Rafe Esquith, the acclaimed teacher who created the Hobart Shakespeareans, is in teacher jail, suspended from teaching his fifth graders, their production canceled.

Andrea Gabor interviewed one of his former students to get a sense of Esquith the teacher.

He is a teacher who changes lives.

When will LAUSD file charges , present evidence, and give him a chance to clear his name?

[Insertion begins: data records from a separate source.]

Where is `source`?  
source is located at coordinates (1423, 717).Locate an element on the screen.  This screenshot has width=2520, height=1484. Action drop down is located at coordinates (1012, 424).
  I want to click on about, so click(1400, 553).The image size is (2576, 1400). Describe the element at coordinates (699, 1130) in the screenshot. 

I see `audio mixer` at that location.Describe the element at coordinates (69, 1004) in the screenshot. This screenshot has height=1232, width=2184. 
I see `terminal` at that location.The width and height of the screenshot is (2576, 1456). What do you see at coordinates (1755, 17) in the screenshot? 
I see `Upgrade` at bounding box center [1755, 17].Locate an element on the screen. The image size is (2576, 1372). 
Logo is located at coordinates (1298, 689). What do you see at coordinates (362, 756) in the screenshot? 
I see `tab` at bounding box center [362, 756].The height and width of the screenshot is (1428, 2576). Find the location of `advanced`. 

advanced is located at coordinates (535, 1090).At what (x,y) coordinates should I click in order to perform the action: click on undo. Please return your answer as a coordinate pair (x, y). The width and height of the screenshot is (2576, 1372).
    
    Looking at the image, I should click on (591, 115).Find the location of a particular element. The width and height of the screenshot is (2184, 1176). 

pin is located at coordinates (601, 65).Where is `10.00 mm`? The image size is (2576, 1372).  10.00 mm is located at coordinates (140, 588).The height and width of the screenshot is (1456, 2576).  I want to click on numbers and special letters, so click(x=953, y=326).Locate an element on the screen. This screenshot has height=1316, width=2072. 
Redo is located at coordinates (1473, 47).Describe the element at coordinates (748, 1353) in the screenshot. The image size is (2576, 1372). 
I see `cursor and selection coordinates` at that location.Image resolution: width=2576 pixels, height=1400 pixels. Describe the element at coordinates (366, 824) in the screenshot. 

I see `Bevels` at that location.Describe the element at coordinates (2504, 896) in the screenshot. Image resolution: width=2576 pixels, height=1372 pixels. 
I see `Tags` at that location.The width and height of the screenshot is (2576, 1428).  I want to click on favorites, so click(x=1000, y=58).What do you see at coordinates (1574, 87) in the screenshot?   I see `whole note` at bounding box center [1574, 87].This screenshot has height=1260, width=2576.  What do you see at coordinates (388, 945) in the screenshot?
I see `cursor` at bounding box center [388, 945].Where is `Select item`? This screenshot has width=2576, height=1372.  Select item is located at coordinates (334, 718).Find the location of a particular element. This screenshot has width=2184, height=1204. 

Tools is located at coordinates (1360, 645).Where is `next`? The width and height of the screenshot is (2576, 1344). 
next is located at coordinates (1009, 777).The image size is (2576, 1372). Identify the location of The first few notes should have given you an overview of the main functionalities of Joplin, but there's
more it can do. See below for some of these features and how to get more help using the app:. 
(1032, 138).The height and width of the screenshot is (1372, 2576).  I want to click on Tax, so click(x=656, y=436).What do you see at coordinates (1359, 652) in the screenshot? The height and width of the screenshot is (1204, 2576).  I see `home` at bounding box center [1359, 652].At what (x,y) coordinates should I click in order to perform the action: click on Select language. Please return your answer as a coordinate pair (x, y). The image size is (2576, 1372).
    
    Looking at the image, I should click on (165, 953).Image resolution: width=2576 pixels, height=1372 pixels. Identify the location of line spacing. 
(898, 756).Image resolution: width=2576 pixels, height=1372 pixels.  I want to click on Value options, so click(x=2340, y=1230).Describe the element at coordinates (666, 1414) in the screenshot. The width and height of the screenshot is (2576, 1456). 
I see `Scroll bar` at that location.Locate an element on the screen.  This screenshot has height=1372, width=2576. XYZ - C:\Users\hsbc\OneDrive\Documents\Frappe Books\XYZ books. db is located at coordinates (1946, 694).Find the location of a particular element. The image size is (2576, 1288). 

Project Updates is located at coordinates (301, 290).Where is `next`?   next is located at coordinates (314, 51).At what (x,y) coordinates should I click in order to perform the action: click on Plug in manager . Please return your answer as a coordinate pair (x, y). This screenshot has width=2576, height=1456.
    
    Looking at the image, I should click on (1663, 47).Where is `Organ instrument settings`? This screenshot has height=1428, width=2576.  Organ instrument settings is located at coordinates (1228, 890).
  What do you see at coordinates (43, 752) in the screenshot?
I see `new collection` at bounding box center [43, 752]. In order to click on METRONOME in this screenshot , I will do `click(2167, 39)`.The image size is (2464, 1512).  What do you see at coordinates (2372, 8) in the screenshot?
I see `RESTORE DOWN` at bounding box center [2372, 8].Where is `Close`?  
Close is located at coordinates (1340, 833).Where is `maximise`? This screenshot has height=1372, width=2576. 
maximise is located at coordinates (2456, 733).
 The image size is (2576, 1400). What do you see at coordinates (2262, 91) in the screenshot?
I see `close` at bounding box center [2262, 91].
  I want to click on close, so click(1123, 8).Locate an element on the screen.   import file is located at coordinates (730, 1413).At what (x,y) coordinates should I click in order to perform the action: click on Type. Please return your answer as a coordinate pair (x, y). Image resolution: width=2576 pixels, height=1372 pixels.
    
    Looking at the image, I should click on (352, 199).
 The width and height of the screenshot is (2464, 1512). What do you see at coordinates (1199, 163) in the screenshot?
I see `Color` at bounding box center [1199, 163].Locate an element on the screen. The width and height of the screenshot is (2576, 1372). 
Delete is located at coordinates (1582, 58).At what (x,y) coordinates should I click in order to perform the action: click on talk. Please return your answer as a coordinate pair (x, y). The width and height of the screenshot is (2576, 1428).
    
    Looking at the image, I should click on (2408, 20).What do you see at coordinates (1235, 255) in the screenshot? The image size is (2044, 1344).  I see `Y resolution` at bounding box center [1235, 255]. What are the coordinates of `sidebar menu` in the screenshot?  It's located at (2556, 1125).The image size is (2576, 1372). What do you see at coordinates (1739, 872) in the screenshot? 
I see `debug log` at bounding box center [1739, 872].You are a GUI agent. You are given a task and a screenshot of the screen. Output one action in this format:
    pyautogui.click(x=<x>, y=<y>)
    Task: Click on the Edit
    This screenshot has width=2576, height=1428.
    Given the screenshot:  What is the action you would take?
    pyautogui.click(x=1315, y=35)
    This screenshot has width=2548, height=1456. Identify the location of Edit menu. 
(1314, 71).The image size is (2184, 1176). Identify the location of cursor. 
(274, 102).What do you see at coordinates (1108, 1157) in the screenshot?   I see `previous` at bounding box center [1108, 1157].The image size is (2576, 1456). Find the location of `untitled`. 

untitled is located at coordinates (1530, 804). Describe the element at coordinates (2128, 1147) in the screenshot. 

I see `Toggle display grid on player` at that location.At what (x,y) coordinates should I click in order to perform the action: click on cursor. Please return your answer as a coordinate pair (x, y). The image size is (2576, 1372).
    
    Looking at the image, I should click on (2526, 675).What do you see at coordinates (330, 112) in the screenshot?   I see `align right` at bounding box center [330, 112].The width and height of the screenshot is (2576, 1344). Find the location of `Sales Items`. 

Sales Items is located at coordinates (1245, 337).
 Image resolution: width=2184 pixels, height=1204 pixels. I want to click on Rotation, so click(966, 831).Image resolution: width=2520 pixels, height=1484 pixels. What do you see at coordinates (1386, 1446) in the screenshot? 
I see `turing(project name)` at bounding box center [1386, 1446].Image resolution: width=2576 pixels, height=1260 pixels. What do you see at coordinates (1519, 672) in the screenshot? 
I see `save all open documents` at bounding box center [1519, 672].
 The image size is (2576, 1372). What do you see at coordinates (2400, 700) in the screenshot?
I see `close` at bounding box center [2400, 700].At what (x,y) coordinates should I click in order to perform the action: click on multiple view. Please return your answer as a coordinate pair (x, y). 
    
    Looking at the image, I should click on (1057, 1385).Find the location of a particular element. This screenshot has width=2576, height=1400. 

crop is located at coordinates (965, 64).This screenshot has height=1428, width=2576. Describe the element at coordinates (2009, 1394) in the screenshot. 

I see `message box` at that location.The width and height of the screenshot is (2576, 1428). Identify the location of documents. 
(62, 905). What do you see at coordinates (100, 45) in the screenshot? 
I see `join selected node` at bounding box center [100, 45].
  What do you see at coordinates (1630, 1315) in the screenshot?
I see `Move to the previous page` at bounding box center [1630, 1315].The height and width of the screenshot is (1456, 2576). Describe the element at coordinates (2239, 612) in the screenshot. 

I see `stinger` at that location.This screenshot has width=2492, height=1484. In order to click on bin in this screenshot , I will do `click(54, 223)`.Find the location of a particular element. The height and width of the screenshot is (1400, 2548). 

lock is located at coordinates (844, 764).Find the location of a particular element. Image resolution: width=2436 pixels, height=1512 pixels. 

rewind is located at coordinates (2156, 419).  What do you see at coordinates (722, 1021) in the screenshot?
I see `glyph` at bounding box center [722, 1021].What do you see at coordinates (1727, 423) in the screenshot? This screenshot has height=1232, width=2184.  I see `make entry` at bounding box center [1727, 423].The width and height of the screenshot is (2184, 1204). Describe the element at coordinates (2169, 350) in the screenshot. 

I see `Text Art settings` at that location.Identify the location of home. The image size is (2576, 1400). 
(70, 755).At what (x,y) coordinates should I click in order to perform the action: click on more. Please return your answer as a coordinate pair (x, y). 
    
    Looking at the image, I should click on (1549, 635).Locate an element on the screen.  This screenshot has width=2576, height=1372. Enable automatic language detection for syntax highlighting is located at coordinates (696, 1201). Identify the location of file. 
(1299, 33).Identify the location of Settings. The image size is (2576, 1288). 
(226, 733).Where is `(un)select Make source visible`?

Do you want to know why teachers need due process (aka “tenure”)? Read the story below, sent by reader Drew Pepper.

 

Here’s another story of how LAUSD (mis)handles a case where a teacher is accused of something:

 

http://laschoolreport.com/teacher-says-lewd-facebook-page-by-lausd-student-cost-him-job-health/

 

1) LAUSD and Sun Valley High teacher Jason Duchan discovers a student drawing genitals on his desk, then reports this to the principal, who then informs the student’s parents, causing the student to get in big trouble with the adults both at school and at home;

 

2) That same night, the student retaliates by fabricating a Facebook page that is supposedly created by the teacher, Jason Duchan, full of lewd images and writing—all in an effort to frame Duchan; the teacher remains unaware of the page’s existence for over a year;

 

3) A year or so later, LAUSD’s “Student Safety Investigative Team” (yeah, that’s what the call it) discovers the Facebook page, but does not deign to talk first to the teacher, Jason, Duchan, and ask him whether or not he was the lewd Facebook page’s actual creator, even though doing so would have cleared the matter up instantly;

 

4) Instead, Duchan is suspended and hauled off to “teacher jail” without being told the reason, where he languishes for weeks before discovering the charge—and not from LAUSD, but from another teacher, his school’s union rep; upon Duchan’s removal, LAUSD immediately sends out a letter informing all of the parents of students at the school that Duchan was under investigation for possibly being a danger to students;

 

5) The Los Angeles Police Department (LAPD) becomes involved and does what LAUSD’s quasi-police unit, “The Student Safety Investigative Team”, did not… they first go to Duchan to hear his side of things, who then tells it all — his innocence, how this was all the doings of a mischievous, vindictive student out to frame him, etc.;

 

The moment Duchan saw the Facebook page, he said he knew who created it. Two of the posts made reference to a student being accused of drawing genitals on a desk, and Duchan said the date the page was created corresponds exactly to the time he reported a student to the assistant principal for drawing genitals on a desk;

 

6) LAPD quickly investigates the matter, arrests the student for “false impersonation” on a Facebook page, and LAPD Detective Lisette Fuentes issues a statement fully exonerating Duchan;

 

7) Instead of putting Duchan back to work and apologizing to him, Jose Cantu, head of the district’s Student Safety Investigative Team, said that an active investigation of Duchan by the district is still underway, although he wouldn’t comment on the details;

 

8) Two weeks later, and after some outcry, Duchan was told by LAUSD that he could return to his classroom, but, as a condition of his return, demanded that he sign a paper that acknowledged he was still under investigation and could not talk about the case. Duchan said he refused to go back to the Sun Valley High campus because he had heard many students thought he was guilty, so he didn’t feel safe returning.

 

“They were putting me into a hostile environment. They had already sent letters home, and wouldn’t parents be upset to find out a teacher under investigation was back in the classroom?” he said.

 

Duchan, who teaches media art classes, said he went on medial leave and returned to the district on Feb. 2 as a full-time substitute teacher at a different school. He said the district will only offer him is his old job and no other full-time work. Duchan said he feels his name and reputation have been ruined at the campus.

 

“I’m trying not to cry when I talk about it,” he said. “I’m going through very severe PTSD, panic attacks, and I have acute insomnia.”